Des amendements votés par des députés européens dans un texte sur le contrôle des pêches pourraient aboutir à une « surpêche massive », craint la Commission européenne.
Les eurodéputés vont-ils, à travers leurs amendements, miner les objectifs de durabilité de la politique commune de la pêche et faire voler en éclats la logique de quotas ? C’est la crainte que la Commission européenne exprime, en un langage direct, dans une note transmise fin février aux élus européens. Ces amendements pourraient conduire à une « surpêche massive », peut-on lire dans ce document. Ils fragiliseraient « la crédibilité de l’Union européenne » et mèneraient à la « détérioration de stocks de poissons ».

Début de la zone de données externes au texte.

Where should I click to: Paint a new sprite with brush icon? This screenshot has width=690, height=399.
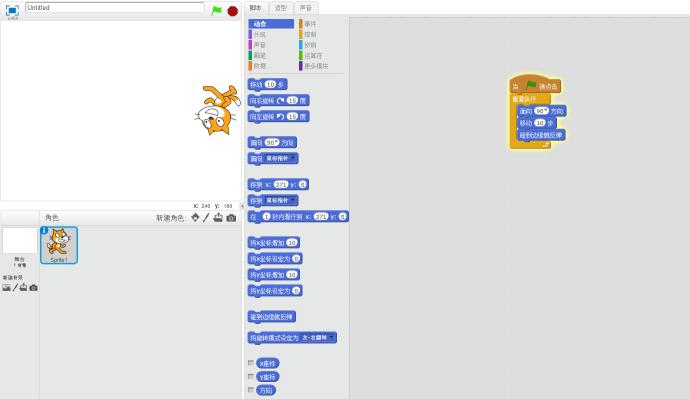click(206, 217)
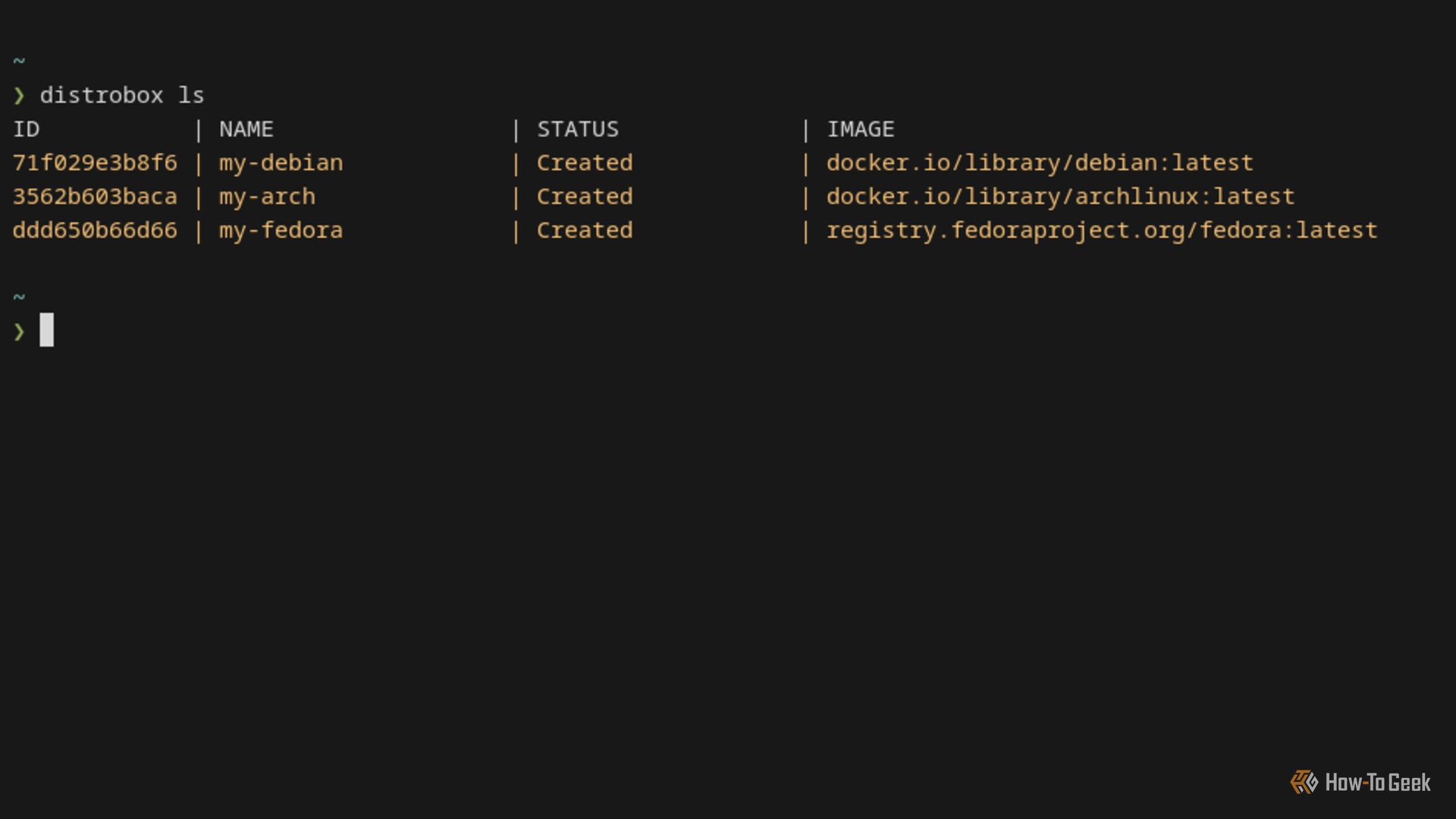Screen dimensions: 1456x819
Task: Select container ID 71f029e3b8f6
Action: tap(95, 163)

La politique commune de la pêche a instauré des totaux autorisés de captures de poissons afin de préserver les stocks d’espèces fragilisées ou en danger. Il s’agit d’un volume de pêche maximal par espèce de poisson réparti entre pays de l’Union européenne et ensuite distribués aux pêcheurs sous forme de quotas. L’objectif étant de préserver les stocks des espèces en danger.

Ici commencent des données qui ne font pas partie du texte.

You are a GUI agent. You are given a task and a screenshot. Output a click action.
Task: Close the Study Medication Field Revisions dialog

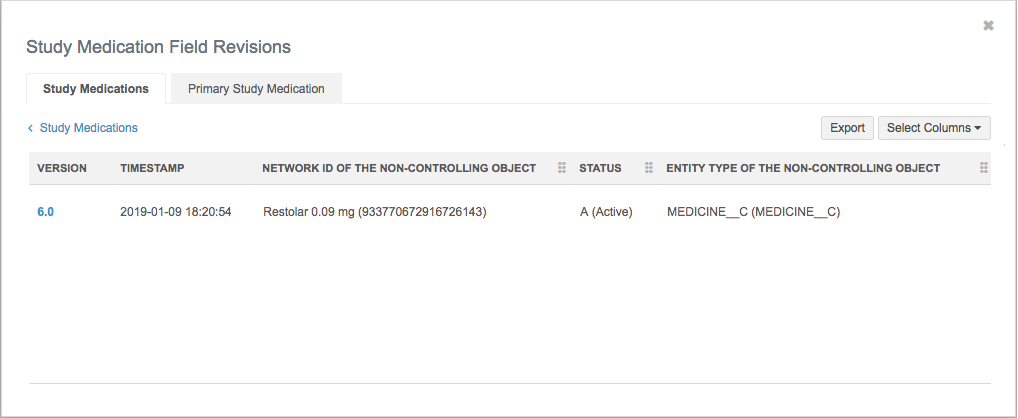(x=988, y=26)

L’une des clefs de voûte de ce système, c’est le recensement, par les capitaines de bateaux, des quantités de poissons pêchés par espèces. Ces quantités doivent être consignées, au moment même des captures, par le capitaine du navire, dans son « carnet de pêche » aujourd’hui informatisé. Il s’agit d’estimations. Au port, en cas de contrôle, les autorités comparent les quantités réellement débarquées de celles enregistrées dans le carnet de pêche. Les pêcheurs bénéficient d’une marge d’erreur – appelée marge de tolérance – dans le recensement qu’ils ont effectué en mer. Cette marge était de 20 % en 1983. Elle est de 10 % depuis 2009.
« Marge d’erreur »
C’est cette marge d’erreur qui est au centre des tensions. En 2018, la Commission a lancé la révision du contrôle des pêches sans toucher à cette marge. Mais le 1er février, en discutant de leur position sur ce texte, les députés de la commission pêche du Parlement ont voté à une large majorité en faveur d’une augmentation à 20 % pour des pêcheries de petits pélagiques (harengs, sprats, maquereaux) et à 25 % pour les espèces de thon, alors même que le thon Albacore dans l’océan Indien est l’objet de quotas, car son stock décroît à vive allure. « Plus la marge de tolérance est haute, plus les risques de sous-déclarations sont élevés, sapant l’état de santé de nos stocks de poissons », a averti Virginijus Sinkevičius, commissaire à l’environnement, aux océans et à la pêche.